April 10 - The Polo Grounds was demolished by the same wrecking ball that was used to demolish Ebbets Field four years earlier.
April 17 – The New York Mets play their first game at brand-new Shea Stadium and lose 4–3 to the Pittsburgh Pirates. Willie Stargell hits the first home run in the stadium's history, a second-inning solo shot off the Mets' Jack Fisher. In the first-ever "Kiner's Korner" from Shea, Ralph Kiner's guest is Casey Stengel.
April 23 – At Colt Stadium, Ken Johnson of the Houston Colt .45's no-hits the Cincinnati Reds, and loses 1–0. Two ninth-inning errors allow the Reds to score the game's lone run: a two-base throwing error by Johnson himself on Pete Rose's ground ball, and the second by Nellie Fox on Vada Pinson's grounder, which scores Rose. To date, the game is the only one in Major League history whose losing pitcher had pitched a nine-inning no-hitter.
August 27 – The New York Mets sign Jerry Koosman as an amateur free agent.

May–August

May 31 – The second game of a double header at Shea Stadium between the San Francisco Giants and New York Mets lasts 23 innings. The Giants eventually win it, 8–6.
June 4 – Sandy Koufax pitches the third of his four career no hitters, defeating the Phillies 3–0 at Connie Mack Stadium in Philadelphia.
June 15 – The Chicago Cubs trade Lou Brock, Jack Spring and Paul Toth to the St. Louis Cardinals for Ernie Broglio, Doug Clemens and Bobby Shantz. The swap eventually gains notoriety as perhaps the most lopsided in the history of baseball, as Brock goes on to a Hall of Fame career in St. Louis while Broglio posts a 7–19 record in a Cubs uniform.

* _Collected material_:
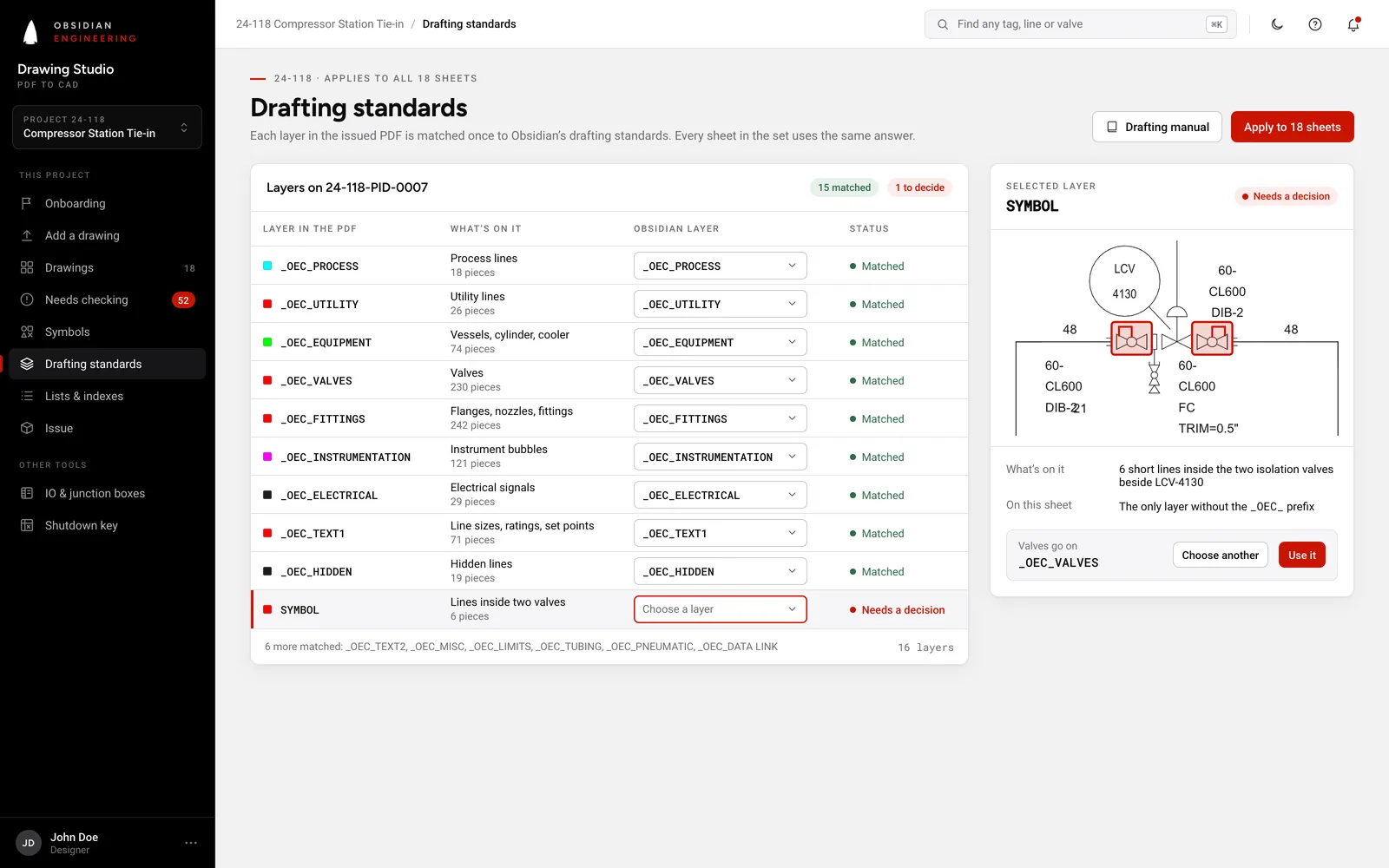Click Apply to 18 sheets button
This screenshot has width=1389, height=868.
[1292, 127]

* _Exercise set_:
1. In the baseball timeline, who hit the first home run in Shea Stadium's history?
2. Extend the baseball timeline with further dated entries, starting after the entry on the June 15 trade involving Lou Brock.
The listing is taken from a separate source unrelated to the baseball timeline.

* _Answers given_:
1. Willie Stargell

2.
June 21 – On Father's Day at Shea Stadium, Jim Bunning fans ten, drives in two runs, and pitches the first perfect game (excluding Don Larsen's 1956 World Series effort, and Harvey Haddix's 1959 extra-innings loss) since Charlie Robertson's on April 30, 1922, as the Philadelphia Phillies beat the New York Mets 6–0. Bunning also becomes the first pitcher to throw no-hitters in both leagues, and Gus Triandos becomes the first catcher to catch a no-hitter in each league. Bunning throws just 90 pitches in winning his second no-hitter. The next time Bunning faces the Mets he will shut them out, the first no-hit pitcher in the 20th century to do that. The Mets fare little better in the nightcap, as 18-year-old rookie Rick Wise pitches into the seventh inning to win his first game, giving up just three hits and three walks (Johnny Klippstein pitched the final three innings). The Phillies increase their National League lead to two games over the San Francisco Giants.
July 7 – At Shea Stadium, Johnny Callison's ninth-inning three-run home run off Dick Radatz caps a four-run rally and gives the National League a 7–4 win over the American League in the All-Star Game. Callison is named Game MVP as the NL triumph evens the series at 17.
July 19 – Luis Tiant pitches a complete-game, four-hit shutout in his Major League debut, leading the Cleveland Indians to a 3–0 victory over Whitey Ford and the New York Yankees at Yankee Stadium. Tiant allowed just four singles while striking out eleven.
July 23 – Bert Campaneris of the Kansas City Athletics became the second player in Major League history to hit two home runs in his Major League debut, joining Bob Nieman, who did it in the 1951 season. Mark Quinn will join the select group in 1999.
August 12 – Mickey Mantle hits a home run from both sides of the plate in a 7–3 Yankees win over the Chicago White Sox. It is the tenth time in his career that he has done so and a major league record for switch-hit homers in a game.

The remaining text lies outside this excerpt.